This is the associated artifact for the paper "Attacks on Encrypted Response-Hiding Range Search Schemes in Multiple Dimensions".
Important: This repository implements several cryptographic primitives (used for research purposes) which should not be used in production.
Our schemes assume prior installation of Python 3.9.0 or above which can be installed from here.
The requirements.txt
file in the main directory contains a list of all the necessary dependencies for running our schemes and reproducing our experiments; these dependencies can be installed using the pip3
command.
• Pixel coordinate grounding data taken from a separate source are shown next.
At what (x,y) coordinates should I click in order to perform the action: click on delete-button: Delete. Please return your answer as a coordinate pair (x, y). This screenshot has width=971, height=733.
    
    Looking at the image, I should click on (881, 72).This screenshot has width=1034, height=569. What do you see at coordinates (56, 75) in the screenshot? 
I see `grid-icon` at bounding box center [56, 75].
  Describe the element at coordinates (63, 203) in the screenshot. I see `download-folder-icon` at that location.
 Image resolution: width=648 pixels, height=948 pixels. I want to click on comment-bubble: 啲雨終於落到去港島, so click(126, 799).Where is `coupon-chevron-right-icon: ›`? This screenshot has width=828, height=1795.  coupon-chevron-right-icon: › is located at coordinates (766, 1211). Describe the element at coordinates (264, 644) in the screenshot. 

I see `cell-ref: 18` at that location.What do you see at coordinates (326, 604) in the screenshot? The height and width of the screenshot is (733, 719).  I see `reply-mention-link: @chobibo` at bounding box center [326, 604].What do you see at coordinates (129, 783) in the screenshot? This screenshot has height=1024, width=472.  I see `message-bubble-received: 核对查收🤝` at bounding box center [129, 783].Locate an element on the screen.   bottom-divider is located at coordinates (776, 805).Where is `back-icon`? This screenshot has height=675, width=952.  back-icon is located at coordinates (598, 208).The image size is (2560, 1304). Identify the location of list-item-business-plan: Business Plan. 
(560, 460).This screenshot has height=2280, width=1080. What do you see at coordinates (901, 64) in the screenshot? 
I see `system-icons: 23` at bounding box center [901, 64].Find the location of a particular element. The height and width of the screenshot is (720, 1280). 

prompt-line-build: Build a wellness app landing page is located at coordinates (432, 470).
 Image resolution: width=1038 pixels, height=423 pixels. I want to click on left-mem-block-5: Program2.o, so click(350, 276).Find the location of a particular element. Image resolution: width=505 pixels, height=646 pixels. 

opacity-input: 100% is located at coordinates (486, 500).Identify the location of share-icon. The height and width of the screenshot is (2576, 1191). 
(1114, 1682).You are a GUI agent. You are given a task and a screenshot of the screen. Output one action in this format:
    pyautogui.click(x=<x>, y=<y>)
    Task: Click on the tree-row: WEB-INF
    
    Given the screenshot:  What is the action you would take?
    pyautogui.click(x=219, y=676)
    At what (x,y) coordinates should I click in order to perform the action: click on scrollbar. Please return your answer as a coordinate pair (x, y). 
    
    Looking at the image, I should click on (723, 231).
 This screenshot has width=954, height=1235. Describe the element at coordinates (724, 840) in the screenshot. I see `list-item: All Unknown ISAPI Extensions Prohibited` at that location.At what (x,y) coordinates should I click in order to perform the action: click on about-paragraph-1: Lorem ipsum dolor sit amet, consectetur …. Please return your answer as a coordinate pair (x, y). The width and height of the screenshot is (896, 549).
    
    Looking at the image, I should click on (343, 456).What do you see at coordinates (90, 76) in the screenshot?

The dependencies include multiple packages, like numpy, ortools, cryptography and matplotlib.
This repository contains implementations of the four attacks from our paper:
- Linear Attack: This attack works against schemes that construct a multimap mapping each domain point to the set of corresponding records. Concretely, this attack works against the Linear Scheme (Falzon et al. VLDB 2022) and the Naive Scheme (Demertzis et al. SIGMOD 2016).
- Token Pair Attack: This attacks successfully reconstructs databases from the leakage of the Rangetree with Universal range cover (Faber et al. ESORICS 2015), Logarithmic-URC (Demertzis et al. SIGMOD 2016), and Range-URC and Quad-BRC (Falzon et al. VLDB 2022). It works by leveraging the fact that all four of these schemes leak the search tokens of neighboring points when a range query of size 2 is issued. In our experiments, we run the attack against our Range-URC scheme.
- Range-BRC Attack: This attack works against the Range-BRC scheme (Falzon et al. VLDB 2022) and leverages token co-occurances.
- SRC Attack: This attack works against non-interactive schemes that use a single range cover (SRC), e.g., Logarithmic-SRC (Demertzis et al. SIGMOD 2016), and the schemes QDAG-SRC, TDAG-SRC, and Quadratic-SRC (Falzon et al. VLDB 2022). The attack works by building an integer linear program whose solution set corresponds to the set of all databases in the reconstruction space. Our implementation simply returns one of the possible solutions. In our experiments, we run the attack against our QDAG-SRC scheme.
Each of our attacks can be tested on the following three datasets.
-
Gowalla: A 4D dataset consisting of
$6,442,892$ latitude-longitude points of check-ins from users of the Gowalla social networking website between 2009 and 2010. (https://snap.stanford.edu/data/loc-gowalla.html) -
Spitz: A 2D dataset of
$28,837$ latitude-longitude points of phone location data of politician Malte Spitz from Aug 2009 to Feb 2010. (https://crawdad.org/spitz/cellular/20110504) -
Cali: A 2D dataset of
$21,047$ latitude-longitude points of road network intersections in California. (https://users.cs.utah.edu/~lifeifei/SpatialDataset.htm)
For each of these datasets, we sample the points and generate smaller 2D versions of the originals. These datasets can be found in the data
directory.
- The Token Pair, Range-BRC, and SRC attacks can be run using:
python -m attacks.attack [TokPair|RangeBRC|SRC] [path_to_dataset] [path_to_output]
wherepath_to_output
is a path to where the output of the script should go to and path_to_dataset
is a path to one of the datasets in data/
, e.g.
python -m attacks.attack TokPair data/cali-8x8.pickle
- Our Linear attack requires C++ and is in the folder
linear-attack/
. It requires installation of scons (https://scons.org/) and can be run as follows:
scons
./attack N1 N2 p
where N1 and N2 are the domain side sizes and p is the percentage of responses to the queried (uniformly at random).